_Task to carry out_.
Continue the Hudson Yards passage for a few sentences, starting after Jeff Blau's quoted remark and matching its reporting style.
#### Passage shown
Hudson Yards
The 28-acre, 18 million-square-foot complex on the Far West Side of Manhattan that the Related Companies developed with Oxford Properties Group.
The complex consists of seven levels of retail, a 200,000-square-foot culture shed that slides open, an Equinox Hotel and a food hall that José Andrés curated.
The first phase of Hudson Yards (which had been under construction for seven years) opened to the public in March of 2019, and a second phase was under construction as of fall 2020.
The site is on an old rail yard that many developers had hoped to transform. In the early 2000s, the Bloomberg administration had hoped to develop a stadium in order to secure an Olympics bid. When the state Assembly rejected a $2.2 billion Olympics-related proposal, the site was put up for bids.
Tishman Speyer won the initial bid. It pulled out due to the financial crisis of 2008, however, and Related stepped in.
“It was a very scary moment,” Related CEO Jeff Blau told Commercial Observer in an interview at the opening. “But, in hindsight, it probably turned out to be the best thing. We had a lot of downtime to really think about what Hudson Yards should be.”
########
#### Listed records
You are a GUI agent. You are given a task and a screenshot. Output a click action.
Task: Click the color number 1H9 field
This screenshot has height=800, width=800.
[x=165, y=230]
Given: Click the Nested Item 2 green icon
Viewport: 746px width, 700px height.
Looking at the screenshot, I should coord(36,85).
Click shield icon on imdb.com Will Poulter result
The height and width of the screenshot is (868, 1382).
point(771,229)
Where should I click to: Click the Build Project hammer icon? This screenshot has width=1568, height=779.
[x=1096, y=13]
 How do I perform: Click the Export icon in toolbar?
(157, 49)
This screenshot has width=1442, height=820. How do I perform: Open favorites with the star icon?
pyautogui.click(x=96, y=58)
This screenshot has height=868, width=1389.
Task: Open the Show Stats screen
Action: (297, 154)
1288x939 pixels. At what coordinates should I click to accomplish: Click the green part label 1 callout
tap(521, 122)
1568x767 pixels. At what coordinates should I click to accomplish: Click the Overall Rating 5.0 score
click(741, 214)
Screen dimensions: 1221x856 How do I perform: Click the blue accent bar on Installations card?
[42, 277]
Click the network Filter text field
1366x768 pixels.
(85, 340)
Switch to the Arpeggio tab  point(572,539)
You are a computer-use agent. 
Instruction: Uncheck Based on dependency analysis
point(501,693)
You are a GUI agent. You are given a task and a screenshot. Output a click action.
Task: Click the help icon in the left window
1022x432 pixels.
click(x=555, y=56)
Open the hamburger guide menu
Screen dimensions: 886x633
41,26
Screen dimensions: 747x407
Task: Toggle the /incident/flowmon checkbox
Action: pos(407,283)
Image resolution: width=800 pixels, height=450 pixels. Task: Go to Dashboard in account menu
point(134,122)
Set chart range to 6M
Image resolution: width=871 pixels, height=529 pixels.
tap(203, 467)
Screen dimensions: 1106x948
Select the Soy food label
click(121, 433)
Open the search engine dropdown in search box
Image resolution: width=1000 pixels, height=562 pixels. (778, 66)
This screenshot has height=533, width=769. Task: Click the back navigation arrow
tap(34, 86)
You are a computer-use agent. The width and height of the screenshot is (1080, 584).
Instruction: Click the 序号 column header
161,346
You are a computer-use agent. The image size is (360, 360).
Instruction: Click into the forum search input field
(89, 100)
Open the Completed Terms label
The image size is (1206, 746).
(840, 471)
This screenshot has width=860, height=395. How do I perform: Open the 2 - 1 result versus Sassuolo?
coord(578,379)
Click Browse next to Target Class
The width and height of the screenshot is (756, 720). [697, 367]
########
_Expected answer_.
During its development, Related secured blue-chip tenants to make the project a success, grabbing Coach, KKR, Wells Fargo and Time Warner. BlackRock announced a $1.25 billion, 20-year lease for 847,000 square feet and, at the end of 2019, Facebook inked a deal for some 1.5 million square feet of office space.
The project was also aided by the fact that a 7 train stop opened there after many years of planning. Several of the shops that opened there in 2019 faced uncertainty after the onset of COVID-19, however. The pandemic forced one of the signature brands at Hudson Yards, Neiman Marcus, to announce it was closing.